Each year, cardiovascular disease claims the lives of nearly one in three women in America. Approximately every 80 seconds, one woman dies from cardiovascular disease, and 90 percent of women have one or more risk factors.
The Michigan Senate and the American Heart Association are once again teaming up to raise awareness about the dangers of heart disease and to educate the public, especially women, about how to recognize warning signs. For the sixth year in a row, Senate Republicans, led by Tonya Schuitmaker, Judy Emmons and Margaret O’Brien, sponsored a resolution recognizing Feb. 5 as “Wear Red Day” in Michigan.

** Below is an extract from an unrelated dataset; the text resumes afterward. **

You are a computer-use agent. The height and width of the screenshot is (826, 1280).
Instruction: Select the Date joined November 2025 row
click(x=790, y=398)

Go Red for Women is a national movement dedicated to increasing awareness of the dangers surrounding heart disease. Up to 80 percent of cardiac events can be prevented with proper education on what to do if an event occurs, and maintaining a healthy lifestyle.

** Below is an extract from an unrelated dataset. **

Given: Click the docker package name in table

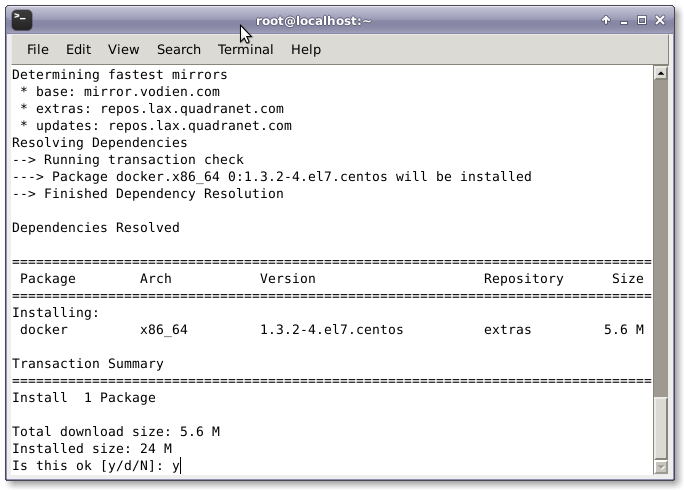Looking at the screenshot, I should 44,329.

Most people have been trained to recognize the most common symptom of a heart attack: extreme chest pain. However, women are more likely to experience shortness of breath, nausea, vomiting and back or jaw pain. Other symptoms include dizziness, lightheadedness or fainting, pain in the lower chest or upper abdomen and extreme fatigue.
The best way to decrease your odds is to get regular checkups. Although some risk factors for heart disease (such as age, family health history and race) cannot be avoided, other risks like alcohol consumption, smoking, inactivity and obesity are very manageable.